* [Required task]:
List every condition that the forum post below says makes things easier.

* [Selected passage]:
2007-03-30 Thread Tom DeReggi

The idea is to put yourself in a spot that you won't feel the squeeze.

When enough of your gear is paid for, enough of your cell sites are traded, 
once you've reached a scale to have rock bottom bandwidth, and spread your 
business around without all your eggs in one basket/market, it becomes 
easier.  One of your markets can subsidize the other.   When you send the 
message that under pricing you doesn't harm you, and doesn't help them 
succeed, they have no motive to continue wasting their money in that type of 
marketing.  This is the year to figure out how to make your business less 
vulnerable, and be more competitive. The sooner one acknowledge that the 
competition is comming, the sooner one can prepair for it.  If you aren't in 
a position to prepare for it, the only choice is to sell it to someone that 
is, or milk it for all its worth while it dies. But the idea that a First-in 
WISP can't compete, is wrong.  What you need to do is identify the Anchor 
tenants and get them as fast as you can, preferably in long term contracts, 
to subsidize the others.  Ironically, the markets that I'm growing fastest 
right now, are my most competitive markets.

* [Listing]:
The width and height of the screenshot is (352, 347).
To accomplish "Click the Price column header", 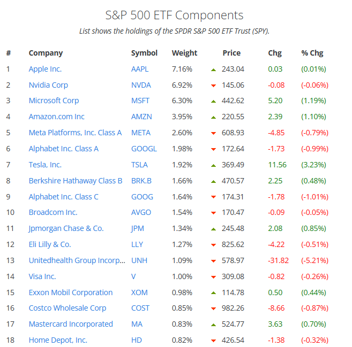I will tap(231, 53).

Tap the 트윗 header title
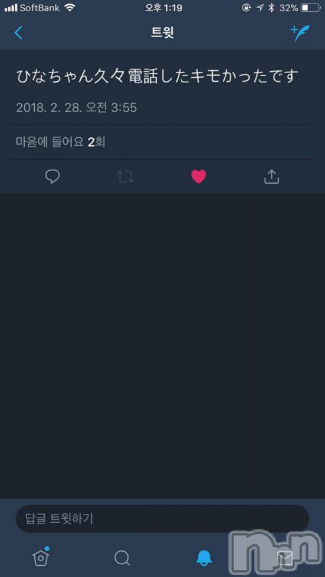point(163,33)
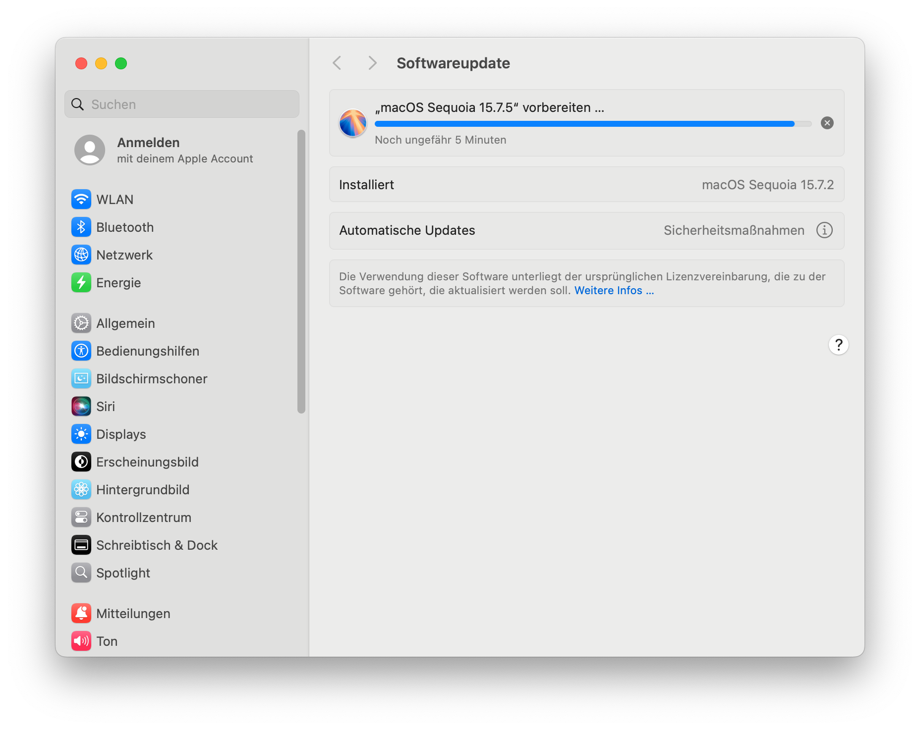Open Siri settings icon

[81, 407]
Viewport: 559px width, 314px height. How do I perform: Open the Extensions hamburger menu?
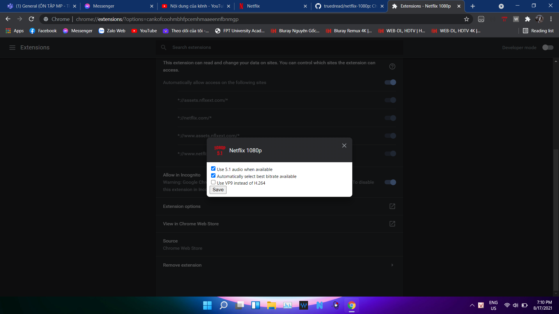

* [Answer to this problem]:
- Enough of your gear is paid for.
- Enough of your cell sites are traded.
- You've reached a scale to have rock bottom bandwidth.
- You've spread your business around without all your eggs in one basket/market.